Il risultato di queste politiche di detassazione è che, nel 2015, appena 62 individui possedevano una ricchezza netta pari a quella della metà più povera della popolazione mondiale (3,6 miliardi di persone). Un dato che ci ricorda che alla base della crisi economica, da cui non riusciamo ad uscire, c'è una crescente disuguaglianza, che impedisce la crescita economica e la lotta contro la povertà.
I paradisi fiscali societari più aggressivi al mondo, quelli che favoriscono le forme più estreme di abuso fiscale, sono 15. Paesi che bilanciano la riduzione del carico fiscale per le grandi imprese, tagliando le spese per i servizi pubblici indispensabili per ridurre la disuguaglianza e la povertà, oppure aumentando le imposte come l'Iva e la tassazione sui redditi a carico delle fasce sociali meno abbienti. Come accade, ad esempio, nei paesi dell’Africa sub-sahariana dove le imposte indirette che gravano sui più poveri costituiscono il 67% del gettito fiscale e colpiscono maggiormente le donne.
Viceversa, i maggiori profitti delle imprese derivanti da una minore imposizione fiscale vanno a beneficio degli azionisti delle grandi società, accentuando ulteriormente il divario tra ricchi e poveri. In dieci anni, le aliquote fiscali applicate agli utili d’impresa sono scese da una media mondiale del 27,5% all’attuale 23,6%. E nei Paesi del G20 l’aliquota fiscale media applicata ai redditi societari è passata dal 40% del 1990 a meno del 30% di oggi. Secondo l'Ocse (Organizzazione per la Cooperazione e lo Sviluppo Economico), nei paesi aderenti, nel periodo 2007-2014, le entrate medie generate da redditi e profitti societari sono scese dal 3,6% al 2,8% del PIL.

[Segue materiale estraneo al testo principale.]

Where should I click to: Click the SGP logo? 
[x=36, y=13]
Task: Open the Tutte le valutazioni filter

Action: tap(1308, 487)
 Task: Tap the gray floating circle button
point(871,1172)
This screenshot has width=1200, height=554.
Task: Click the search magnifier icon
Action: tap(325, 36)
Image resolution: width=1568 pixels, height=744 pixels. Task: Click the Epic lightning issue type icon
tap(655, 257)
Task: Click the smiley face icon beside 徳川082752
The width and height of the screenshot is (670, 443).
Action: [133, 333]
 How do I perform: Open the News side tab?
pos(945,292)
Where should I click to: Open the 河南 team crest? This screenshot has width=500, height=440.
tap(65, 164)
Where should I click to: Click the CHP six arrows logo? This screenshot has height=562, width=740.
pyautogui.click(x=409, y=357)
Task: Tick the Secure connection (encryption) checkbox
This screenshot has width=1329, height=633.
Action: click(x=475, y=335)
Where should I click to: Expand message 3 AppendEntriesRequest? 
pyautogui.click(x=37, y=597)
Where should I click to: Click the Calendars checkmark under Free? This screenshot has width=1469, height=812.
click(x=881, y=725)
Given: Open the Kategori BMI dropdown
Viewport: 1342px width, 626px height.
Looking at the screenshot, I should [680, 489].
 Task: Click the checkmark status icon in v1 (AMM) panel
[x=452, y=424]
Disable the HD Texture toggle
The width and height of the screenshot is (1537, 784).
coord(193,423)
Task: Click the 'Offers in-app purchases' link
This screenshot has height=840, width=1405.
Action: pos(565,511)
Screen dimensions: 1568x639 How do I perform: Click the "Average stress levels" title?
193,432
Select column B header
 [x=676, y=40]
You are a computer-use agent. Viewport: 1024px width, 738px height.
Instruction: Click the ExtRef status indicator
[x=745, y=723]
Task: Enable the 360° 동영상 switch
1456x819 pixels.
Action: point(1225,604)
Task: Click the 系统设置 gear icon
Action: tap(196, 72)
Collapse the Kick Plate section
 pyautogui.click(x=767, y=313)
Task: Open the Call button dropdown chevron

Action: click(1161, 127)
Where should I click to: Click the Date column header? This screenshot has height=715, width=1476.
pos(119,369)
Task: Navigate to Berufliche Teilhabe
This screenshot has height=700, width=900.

I governi che praticano una politica di riduzione delle imposte a carico delle grandi imprese pensano che in tal modo riusciranno ad attrarre capitali esteri. Ma non è così, secondo il Rapporto sulla Competitività Globale del Forum Economico Mondiale, i capitali vengono attirati dalla qualità delle infrastrutture, dalla disponibilità di forza lavoro qualificata e sana, dalla stabilità sociale. Tutti elementi per garantire i quali la contribuzione fiscale d’impresa è vitale. Tagli alle aliquote e incentivi fiscali accompagnati, quasi sempre, dalla mancanza di regolamentazione e trasparenza, immancabilmente danno adito ad abusi e corruzione, specie nei Paesi in via di sviluppo.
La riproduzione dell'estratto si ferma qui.